▶ ZADANIE 1: Przepis na sernik cytrynowy każe owinąć formę z zewnątrz folią aluminiową. Wyjaśnij, czemu ma to służyć.
▶ ZADANIE 2: Podejmij przepis na sernik cytrynowy i napisz jego dalszy ciąg, zaczynając po ostatnim zdaniu.

Sernik podobny jadlam w jednej z brytyjskiej kawiarni.
Nie moglam sie oprzec aby go nie odtworzyc w domu. I udalo mi sie prawie. Prawie, bo poprzez dodanie do sernika polskiego bialego sera, nadalam mu ciezszego charakteru.
Sernik jest z tych ciezszych, blisko mu w konsystencji do polskich sernikow, ale masa nie jest zbita a mazista, lekko kremowa. Mimo ze nie jestem ogromna fanka wypiekow/ deserow cytrynowych, na dzisiaj to moj ulubiony sernik i bede do niego wracac i dalej eksperymentowac :)
Ten sernik jest w smaku delikatny i nieprzesadnie cytrynowy.
Sernik cytrynowy
z syropem cytrynowym
na spod:
120 g ciastek digestive
50 g masla, plynnego i cieplego
na mase:
600 g twarogu
200 g kremowego serka, np. Philadelphia
55 ml soku cytrynowego ( z swiezo wycisnietej cytryny)
120 ml smietany 30 % albo 36 %
3 lyzki maki, z lekkim czubem
lyzeczka ekstraktu cytrynowego
3 jajka, sredniej wielkosci
200 g cukru pudru
na syrop:
90 g cukru
skorka starta z 2 cytryn
sok wycisniety z jednej duzej cytryny
Piekarnik nagrzewamy do 150 stopni Celsjusza.
Forme o srednicy 18- 21 cm wykladamy papierem do pieczenia ( dno formy). Wypuszczamy papier na zewnatrz i zamykamy obrecz formy. Boki formy natluszczamy lekko, mozna maslem.
Ciasteczka miksujemy na piasek albo w food processorze, albo wkladamy je do mocnego woreczka i walkiem do ciasta. Rozdrobnione ciasteczka laczymy z plynnym maslem. Wykladamy ciasteczkami dno formy. Forme owijamy z zewnatrz folia aluminiowa tak aby uszczelnic ja przed woda ( sernik bedziemy piec w kapieli wodnej), najlepiej kilka razy ( ja owijalam okolo 3-4 razy).

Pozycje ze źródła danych

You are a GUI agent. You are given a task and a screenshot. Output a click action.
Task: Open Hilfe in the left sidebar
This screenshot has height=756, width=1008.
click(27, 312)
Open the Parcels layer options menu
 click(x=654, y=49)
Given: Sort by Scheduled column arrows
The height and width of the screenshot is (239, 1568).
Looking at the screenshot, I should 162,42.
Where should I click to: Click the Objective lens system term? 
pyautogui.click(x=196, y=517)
...
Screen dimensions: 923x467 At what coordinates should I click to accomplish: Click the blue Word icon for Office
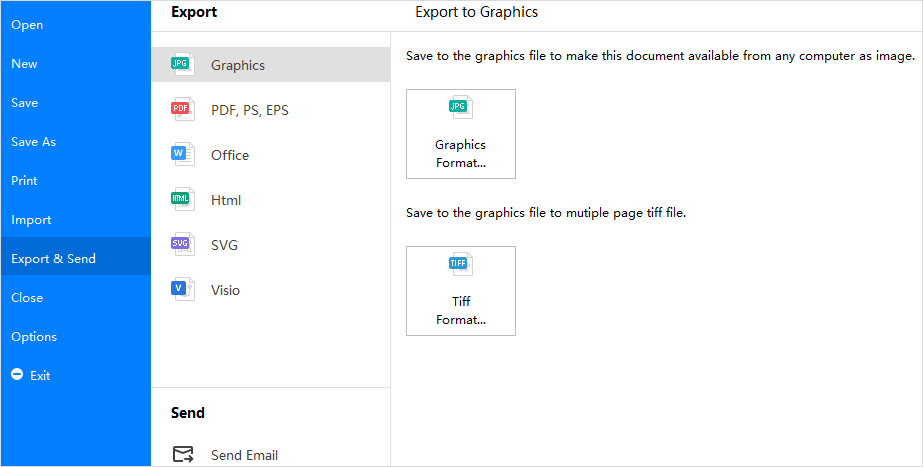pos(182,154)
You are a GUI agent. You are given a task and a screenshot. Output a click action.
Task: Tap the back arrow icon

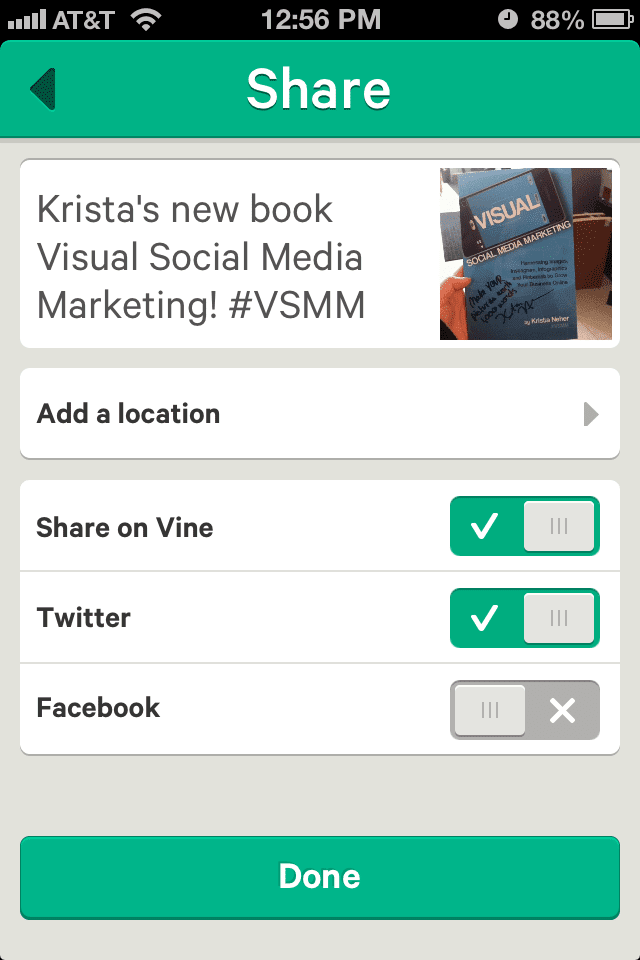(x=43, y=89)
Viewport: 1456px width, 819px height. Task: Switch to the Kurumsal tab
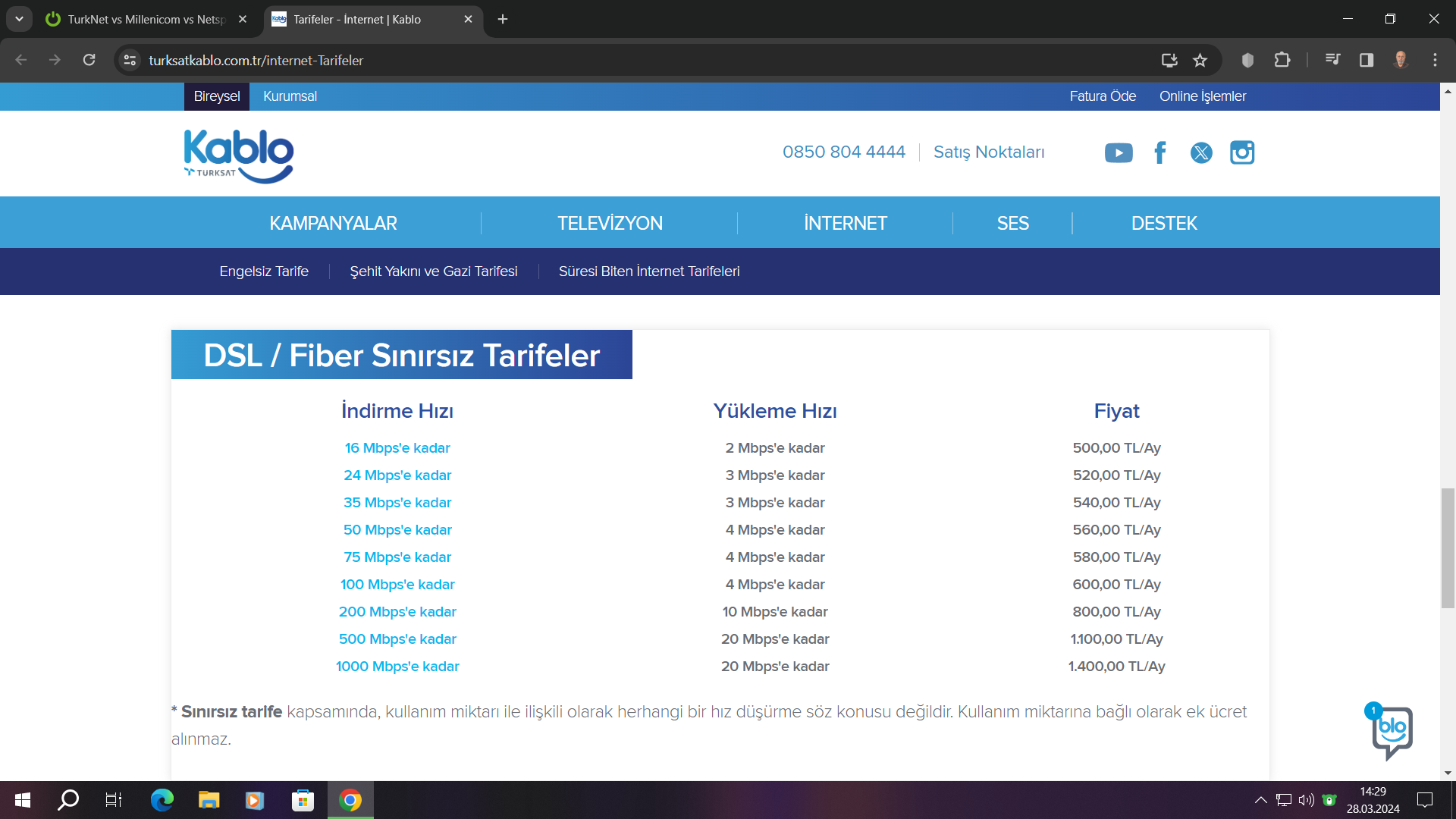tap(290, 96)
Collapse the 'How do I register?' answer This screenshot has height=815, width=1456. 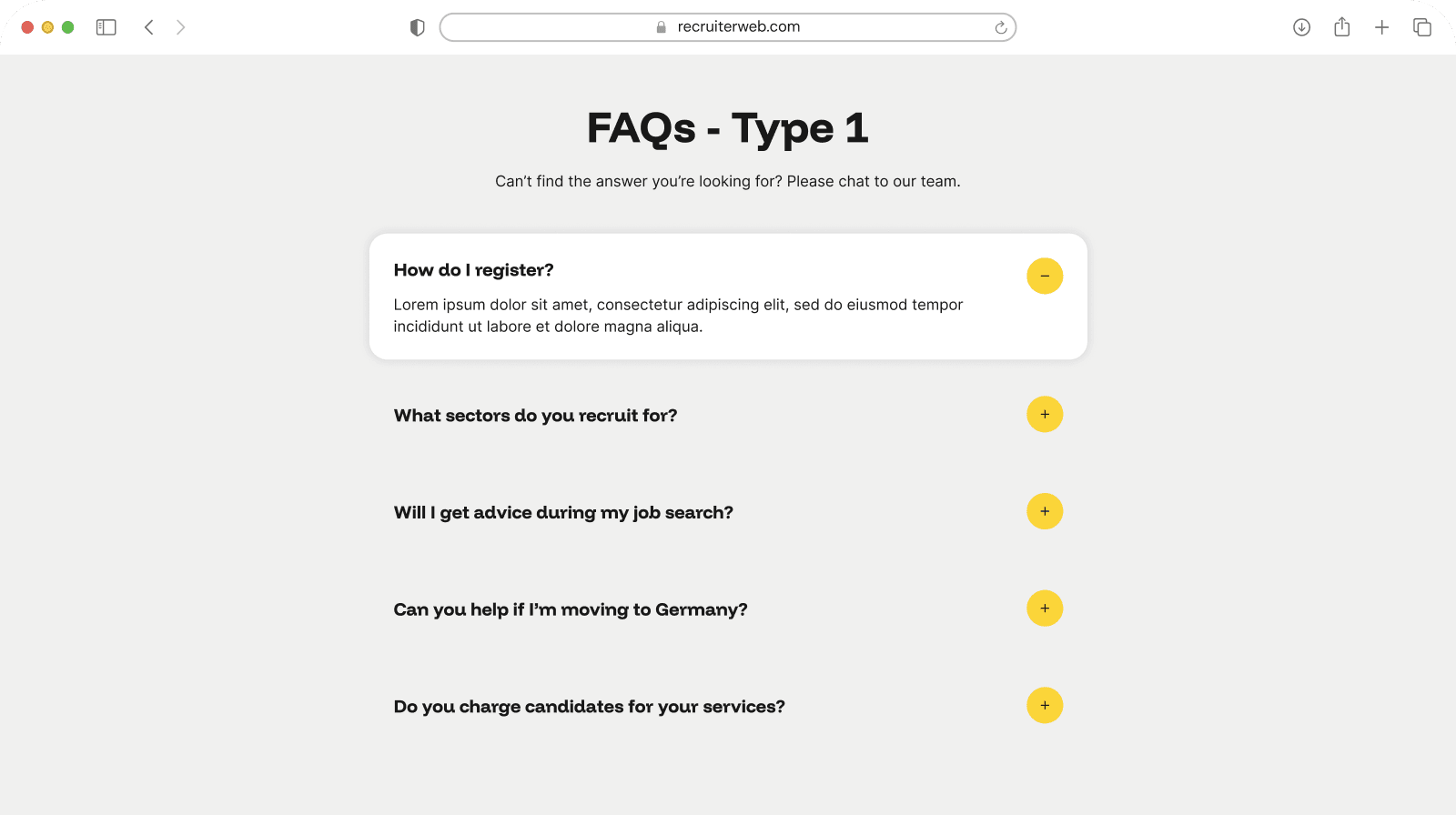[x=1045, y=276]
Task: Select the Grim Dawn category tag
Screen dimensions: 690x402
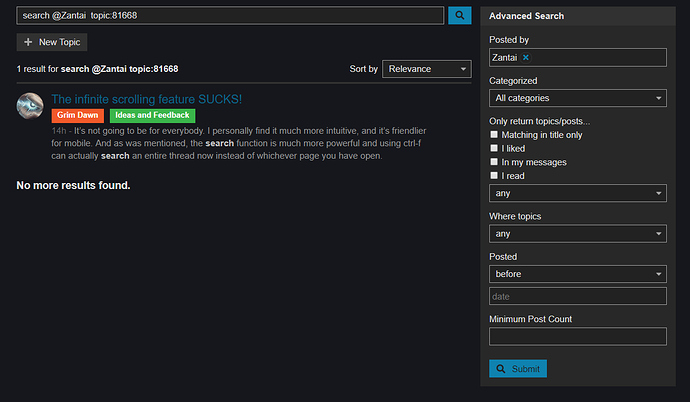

▶ WYNIK ĆWICZENIA 1: Folia ma uszczelnić formę przed wodą, bo sernik piecze się w kąpieli wodnej. Najlepiej owinąć formę kilka razy.

▶ WYNIK ĆWICZENIA 2:
Forme wstawiamy do lodowki.
Ser kremowy i twarog laczymy w duzej misce z cukrem pudrem. Blendujemy az uzyskamy prawie gladka mase ( tj. okolo 4-5 minut). Nastepnie wlewamy aromat, nadal blenderujac, i bardzo wolnym strumieniem wlewamy sok z cytryny. Do misy wlewamy smietane i wsypujemy make. Miksujemy okolo 2 minut. I nastepnie wbijamy jajka. Miksujemy okolo 2 minut.
Gotowa mase wlewamy do formy wylozonej ciasteczkami.
Do prostokatnej, dosyc glebokiej formy ( wiekszej od naszej formy z sernikiem) wstawiamy nasza forme z sernikiem. Przegotowana wode ( z czajnika) wlewamy ostroznie do prostokatnej formy, mniej wiecej do 2/3 wysokosci. Bardzo ostroznie wstawiamy forme prostokatna ( w niej jest forma okragla :) na srodkowy poziom piekarnika i pieczemy 1h i 10 minut.
Na 10 minut przed pieczeniem przygotowujemy syrop.
Mieszamy sok z cukrem.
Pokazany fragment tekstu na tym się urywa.